Тина Стойилокович: «Все страдания, через которые я прошла, себя оправдали»

Восемь лет назад юная сербка Тина Стойилокович, почти не зная русского языка, сумела поступить в Щуку, покорив приемную комиссию искренностью, авантюризмом и обаянием. А сегодня плакаты с ее лицом висят по всей Москве. Но без слез не обошлось...

— Тина, ты так хорошо и быстро говоришь по-русски. У тебя вообще способность к языкам или это связано с любовью к профессии и к нашей стране уже?

— Я не могу умалять свои способности (улыбается), и русский я учила в гимназии, но не выучила. (Смеется.) Так что это, безусловно, любовь к профессии и к стране. Когда ты знаешь, как звучит Пушкин на русском языке и на сербском, понимаешь, что это совершенно разные вещи. Огромное количество людей учат русский просто для того, чтобы читать стихи Пушкина в оригинале, чувствовать, как тонко подобраны слова. Это действительно что-то невероятное. Ну, и без хорошего знания языка было невозможно развиваться в профессии.

— Сегодня у тебя уже много фильмов, в том числе громких и с большими ролями.
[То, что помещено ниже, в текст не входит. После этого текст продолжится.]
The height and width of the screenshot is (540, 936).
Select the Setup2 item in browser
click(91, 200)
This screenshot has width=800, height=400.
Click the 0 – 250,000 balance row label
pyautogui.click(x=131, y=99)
Ты, как я поняла по разным интервью, очень теплый и дорожащий отношениями человек. Насколько важно, чтобы режиссер отвечал тем же?

— Мне невероятно повезло, что мой первый опыт случился с Кириллом Плетневым в фильме «Оффлайн». Актрису no name очень сложно утвердить, потому что продюсеры, как правило, хотят уже известных людей, которые смогут принести прибыль. И Кирилл столкнулся с большими трудностями, но почему-то он очень хотел, чтобы я снималась (улыбается), за что я безумно благодарна ему, как и за свой первый прекрасный опыт. Мне действительно важно ощущение дома, уюта, тепла. Семья дает юному человеку внутреннюю уверенность. Я привыкла к очень бережному отношению дома и люблю, когда и в профессии так. Впервые оказавшись на съемочной площадке, я не понимала, как что работает, тут многое совсем иначе, чем в театре, и безумно нервничала. Но ко мне очень внимательно относились, берегли, помогали и никогда не давили. А я не могу ничего воспринимать и делать, когда на меня кричат.

— А у тебя такое случалось на съемочных площадках или где ты сталкивалась с этим?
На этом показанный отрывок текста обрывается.